The adapter is trained against the same chat-format messages that the
Khayyam Math production runtime uses today, so it slots into the
existing chain (CP-SAT layout planner, vision audit, math verifier
chain) without code changes.
How to load
from transformers import AutoTokenizer, AutoModelForCausalLM
from peft import PeftModel
base = AutoModelForCausalLM.from_pretrained(
"Qwen/Qwen2.5-7B-Instruct", torch_dtype="bfloat16", device_map="auto"
)
tok = AutoTokenizer.from_pretrained("Qwen/Qwen2.5-7B-Instruct")
model = PeftModel.from_pretrained(base, "khayyam-math/khayyam-math-qwen2.5-7b-v6")
model.eval()
Via the khayyam-math Python package
pip install "khayyam-math[qwen] @ git+https://github.com/khayyam-math/khayyam-math"
from khayyam_math import KhayyamMath
client = KhayyamMath(provider="qwen",
model="khayyam-math/khayyam-math-qwen2.5-7b-v6")
result = client.generate("Solve x^2 - 5x + 6 = 0")
print(result.svg[:200])
print(result.narration[:3])
Via vLLM (production)
vllm serve Qwen/Qwen2.5-7B-Instruct \
--enable-lora \
--lora-modules khayyam-v6=khayyam-math/khayyam-math-qwen2.5-7b-v6 \
--max-lora-rank 16 --dtype bfloat16
Then point the Khayyam Math client at it:
client = KhayyamMath(provider="qwen-vllm",
base_url="http://localhost:8000/v1",
model="khayyam-v6")
Training summary
Table with columns: v4, v5.1, v6 | v4 | v5.1 | v6 |
|---|
| Corpus | teacher_v6_mini (3,395 ex) | teacher_v7 (2,402 ex) | teacher_v7 (2,402 ex) |
| Production telemetry | ❌ | ✅ (52 turns) | ✅ (52 turns) |
| Rank | 16 | 8 | 16 |
| Alpha | 32 | 16 | |
Practical-test battery (20-prompt held-out)
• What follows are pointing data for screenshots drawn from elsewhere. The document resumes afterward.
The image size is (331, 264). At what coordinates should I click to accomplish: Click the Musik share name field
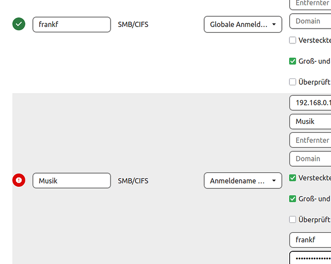311,122
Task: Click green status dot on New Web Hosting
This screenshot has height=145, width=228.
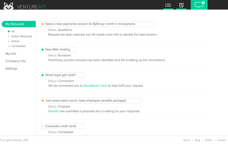Action: click(x=42, y=49)
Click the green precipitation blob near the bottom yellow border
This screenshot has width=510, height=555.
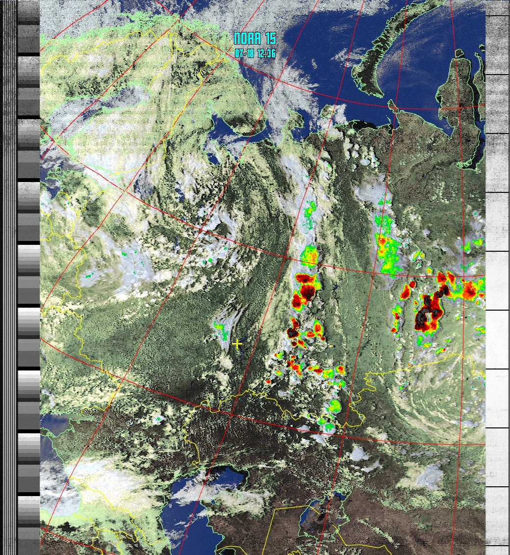(334, 406)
Table with columns: v4, v5.1, v6 | v4 | v5.1 | v6 |
|---|
| Valid figures | 18 / 20 | 20 / 20 | pending |
| Min ship threshold | 16 / 20 | 16 / 20 | 16 / 20 |
Eval will run via scripts/eval_lora_variant.py once a held-out
slice is freshly screenshot-captured. Until then v6 ships as a
candidate, not as the default adapter — available_loras.json
keeps the production default at the prior promoted model.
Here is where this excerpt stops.